» TASK INPUTS:
* * * * * * *
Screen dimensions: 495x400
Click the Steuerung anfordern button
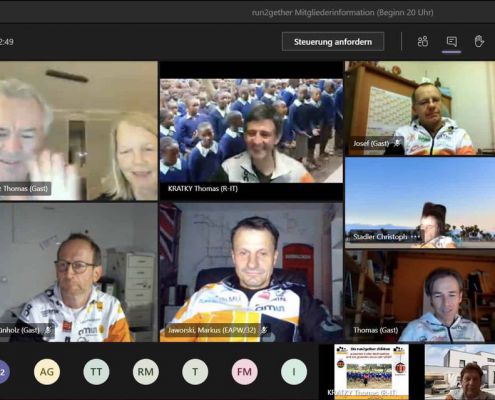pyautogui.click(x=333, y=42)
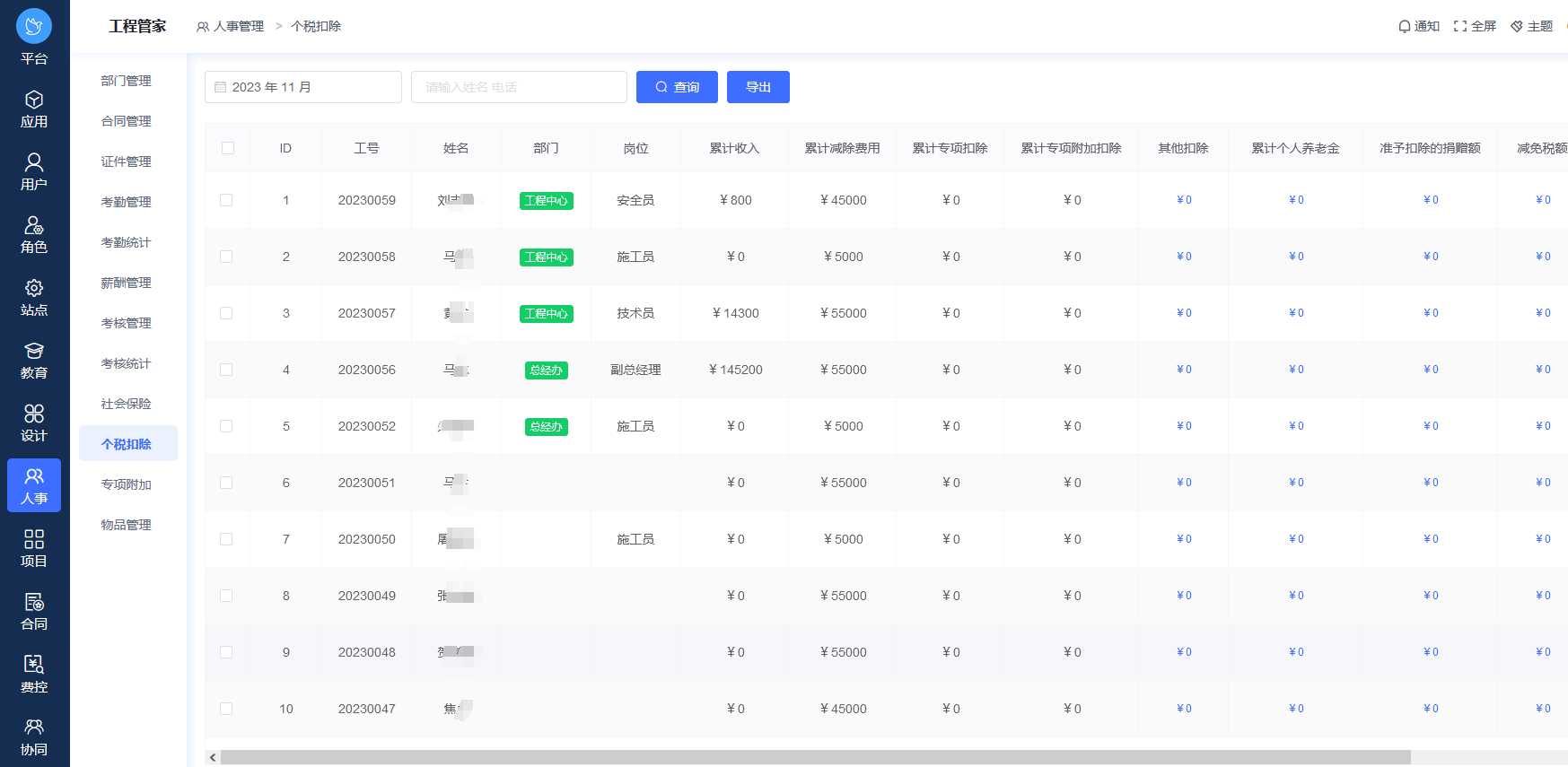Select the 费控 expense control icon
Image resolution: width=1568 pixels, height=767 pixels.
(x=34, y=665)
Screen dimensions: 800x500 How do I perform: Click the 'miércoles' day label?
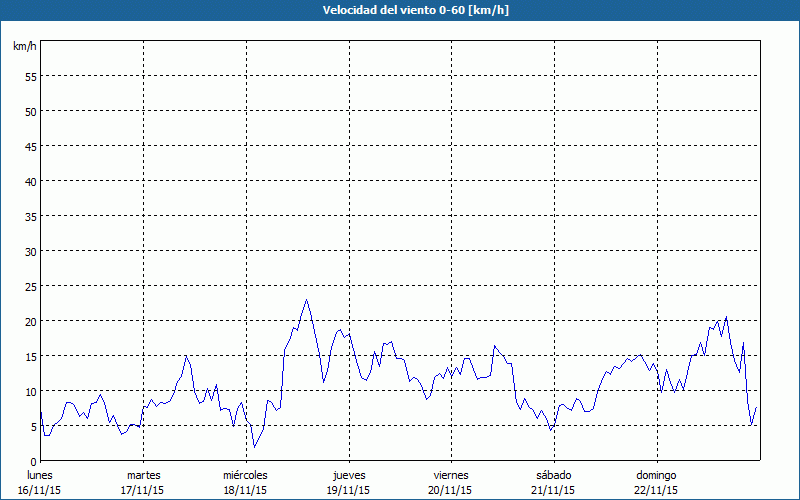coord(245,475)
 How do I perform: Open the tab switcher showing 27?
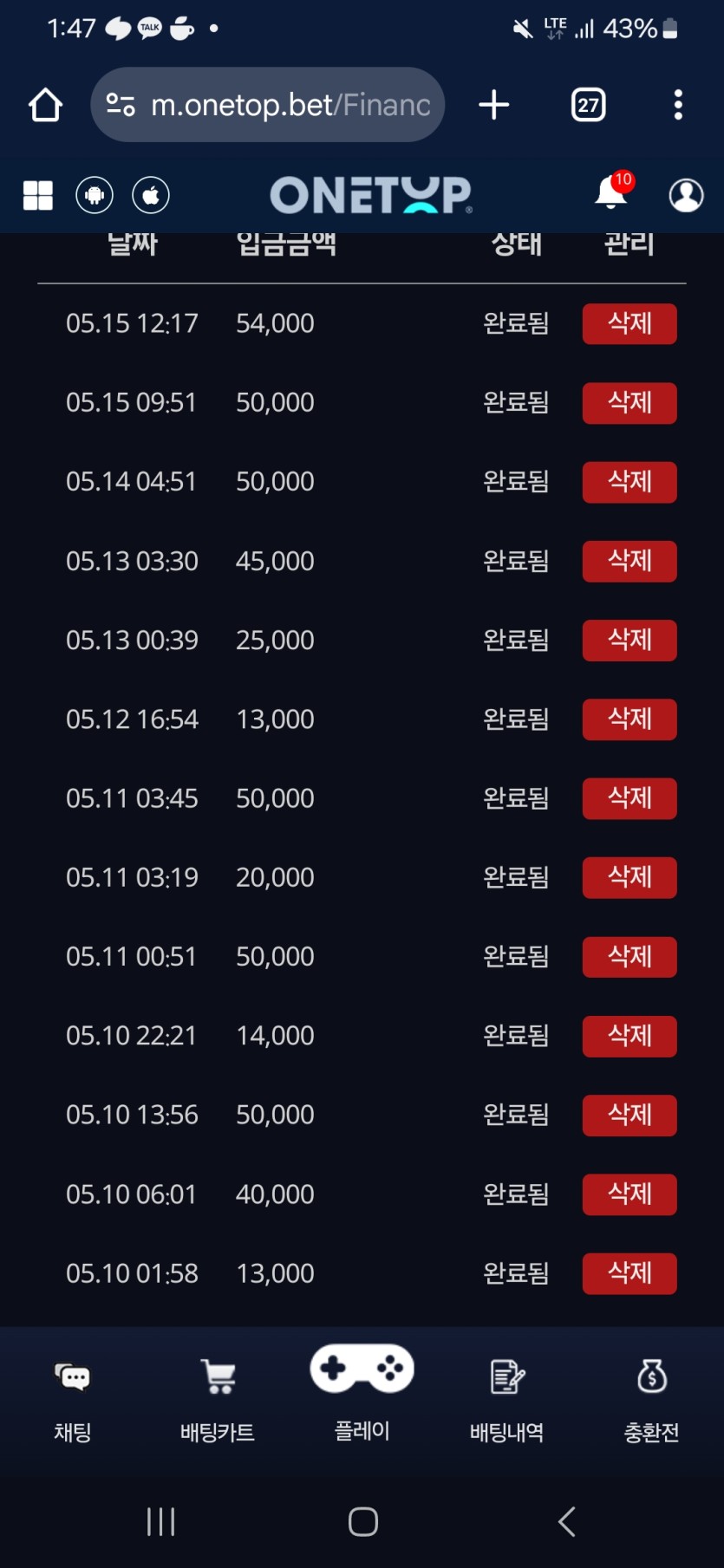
* * * * * * *
Line by line, write out the material exactly, leaving the images out.

Screen dimensions: 495x400
Click the Steuerung anfordern button
pyautogui.click(x=333, y=42)
Select the 费控 expense control icon
Image resolution: width=1568 pixels, height=767 pixels.
(x=34, y=665)
Screen dimensions: 800x500 How do I perform: Click the 'miércoles' day label?
coord(245,475)
 How do I perform: Open the tab switcher showing 27?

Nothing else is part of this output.